From the case of Yi languages, where the tense/lax phonation ("register") contrast is orthogonal to the tone contrast, we show that phonation production can be independent from tonal production. Phonation in these languages is not only phonologically contrastive, but phonetically completely independent. Tone is purely pitch, and phonation is purely voice quality.
From the case of Mandarin, where non-modal phonation (specifically, creaky voice) is known to be an allophonic cue to the low-dipping Tone 3, we show that the presence of creak in Mandarin is purely driven by pitch range, and can occur with any of the low-pitch targets. Moreover, we show that in a corpus of pitch sweeps that rose or fell over large pitch ranges, Mandarin speakers' voice quality co-vary with pitch in a wedge-shaped function.
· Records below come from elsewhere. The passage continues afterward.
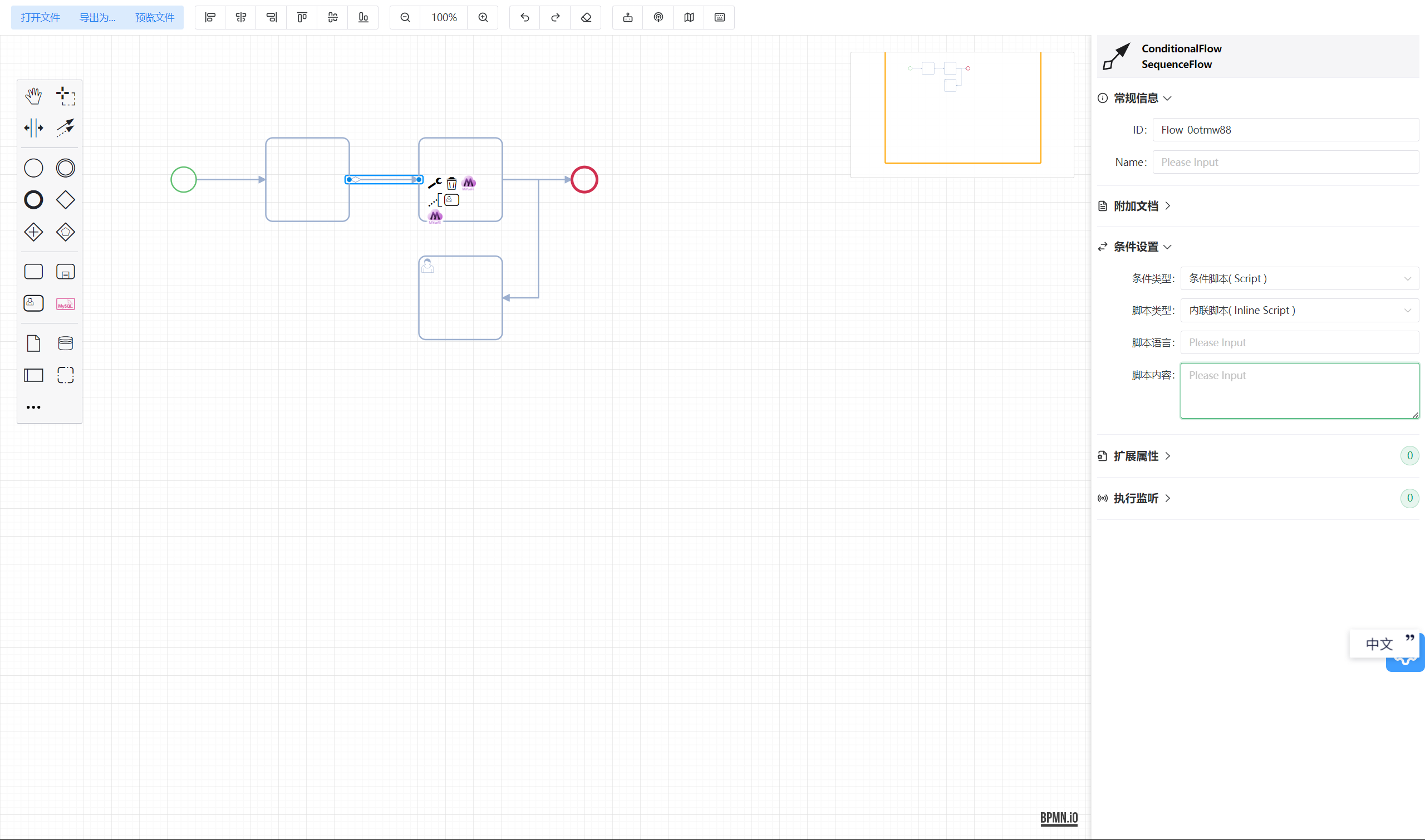Pick the gateway diamond shape
This screenshot has width=1425, height=840.
coord(66,200)
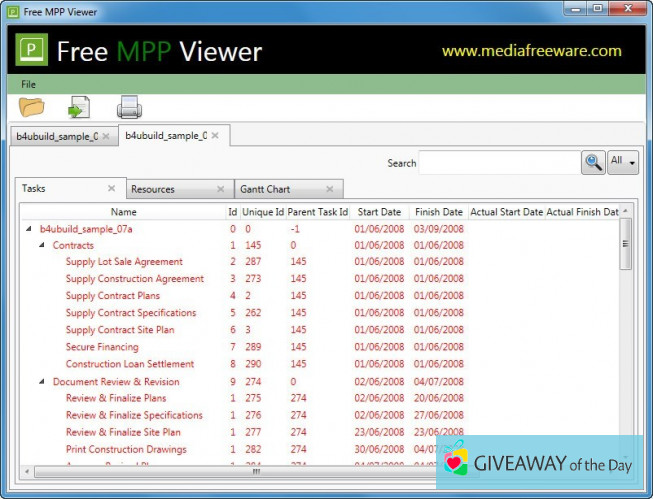Image resolution: width=653 pixels, height=499 pixels.
Task: Select the Secure Financing task row
Action: coord(102,347)
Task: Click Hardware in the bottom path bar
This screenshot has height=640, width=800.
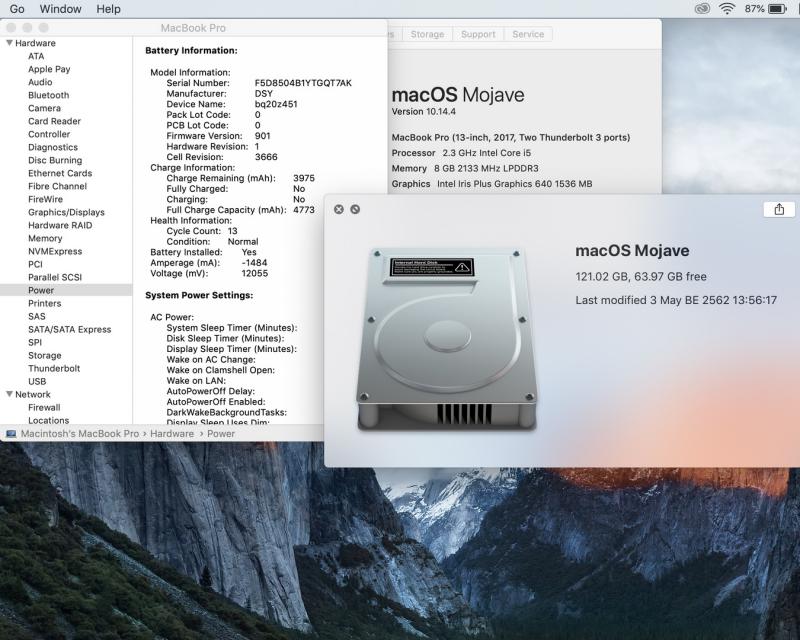Action: pos(172,434)
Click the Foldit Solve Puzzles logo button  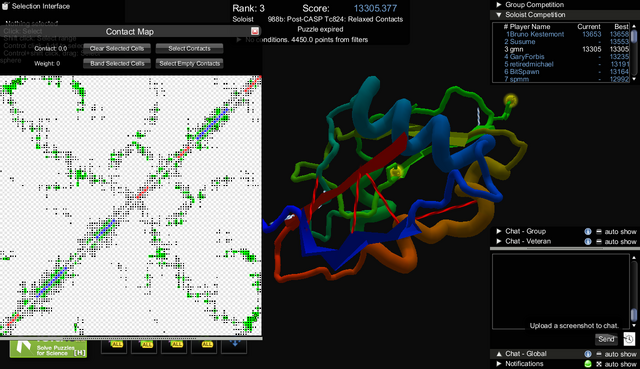coord(48,349)
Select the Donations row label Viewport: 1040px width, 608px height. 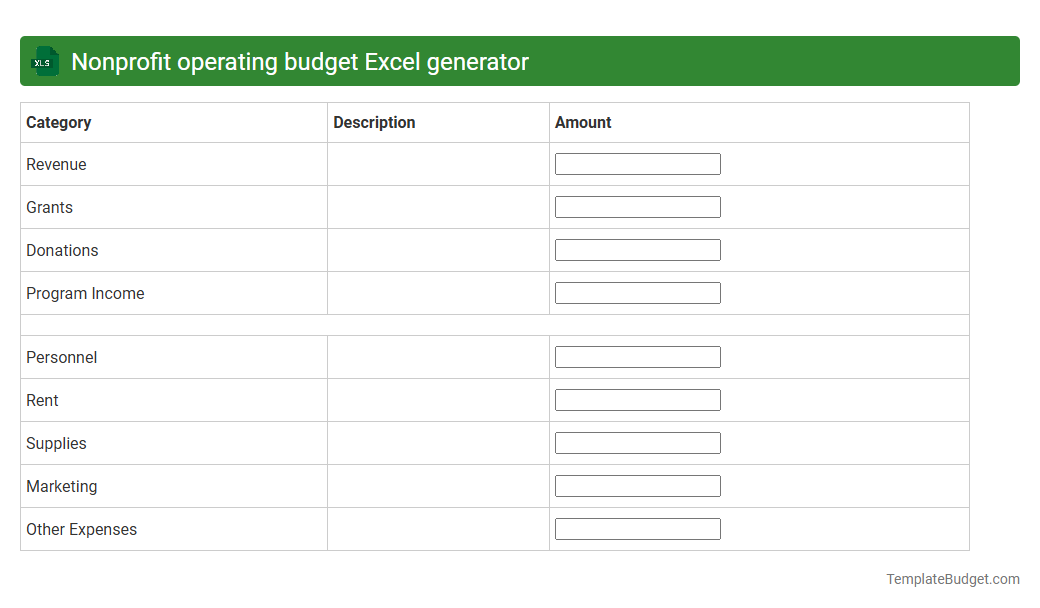(62, 250)
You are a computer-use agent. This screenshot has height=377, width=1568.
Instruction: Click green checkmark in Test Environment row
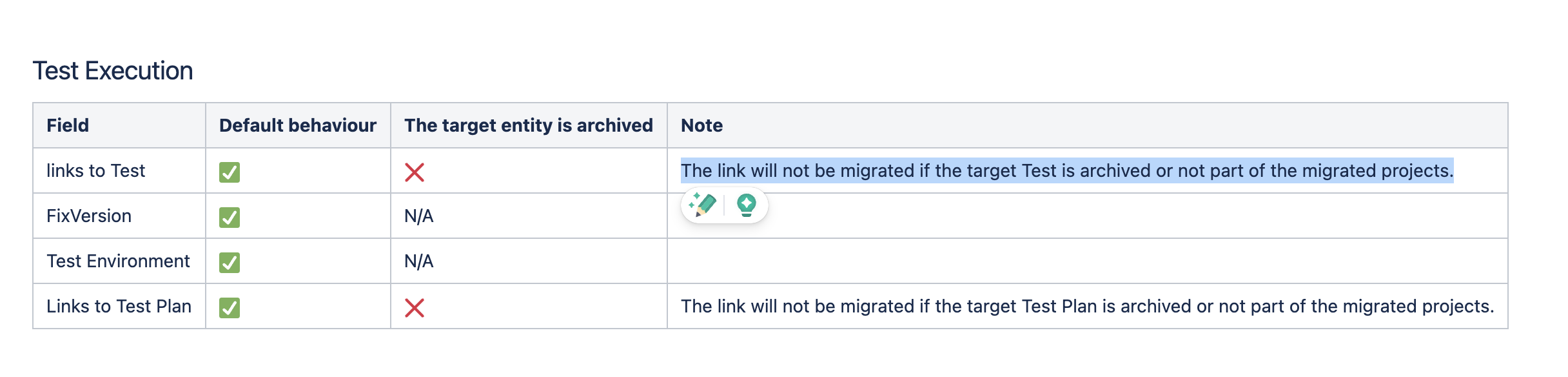tap(230, 263)
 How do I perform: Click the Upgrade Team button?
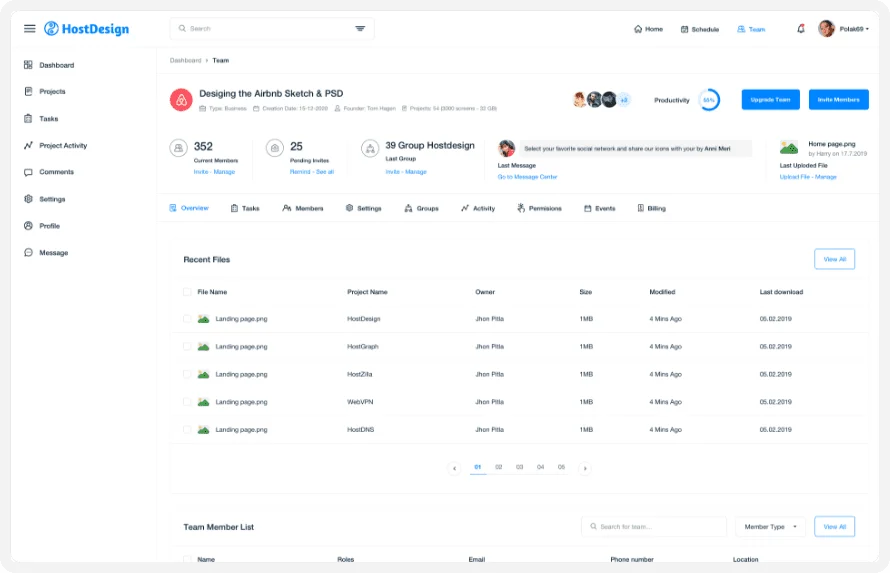point(770,100)
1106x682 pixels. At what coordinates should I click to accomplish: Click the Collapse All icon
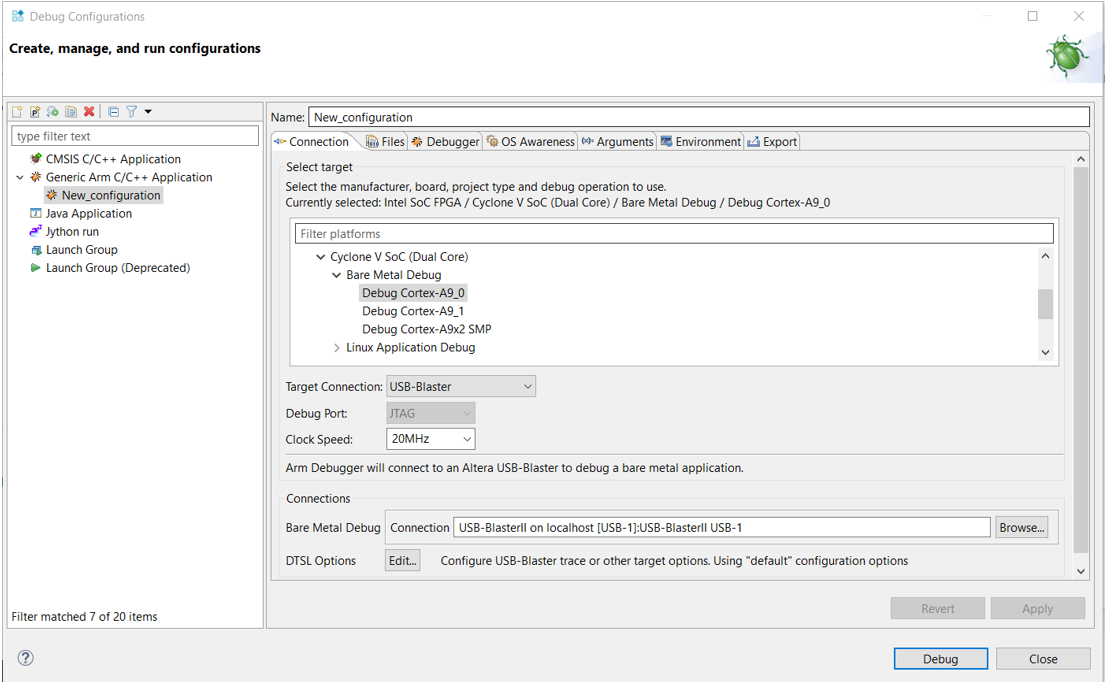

Finally, we investigate the case of Black Miao, a language with five-level-tone contrasts, the case of maximum use of pitch contrast attested among languages. Due to limitations on pitch production and perception, it should be very hard to make these contrasts purely by pitch. Both production and perception experiments show that non-modal phonations provide very important cues in both tonal production and perception, but in different ways. On the one hand, the three mid-range tones (T22, T33, T44) have very similar pitch cues, but T33 is quite distinct from T22 and T44 by its breathy voice quality. On the other hand, the extra-high (T55) and extra-low (T11) tones show the same kind of pitch-dependent voice quality that was found in Mandarin: the extra-low pitches tend to be creaky while the extra-high pitches tend to be tense.
Taking these cases together, we establish: 1) there are two different uses of phonation types, based on their relationship with pitch: pitch-dependent and pitch-independent, which can either enhance the perceptual distinctiveness of extreme pitch targets, or serve as a contrastive dimension for tones with similar pitch values; 2) tonal contrast is multidimensional, and the dimensionality of tonal contrasts in part depends on the size of the tonal inventory. We propose a new tone space model, and principles for good dispersion of tonal contrasts. This dissertation thus extends our knowledge about tonal contrasts, and provides a better understanding of the interaction between phonation and pitch in tone languages.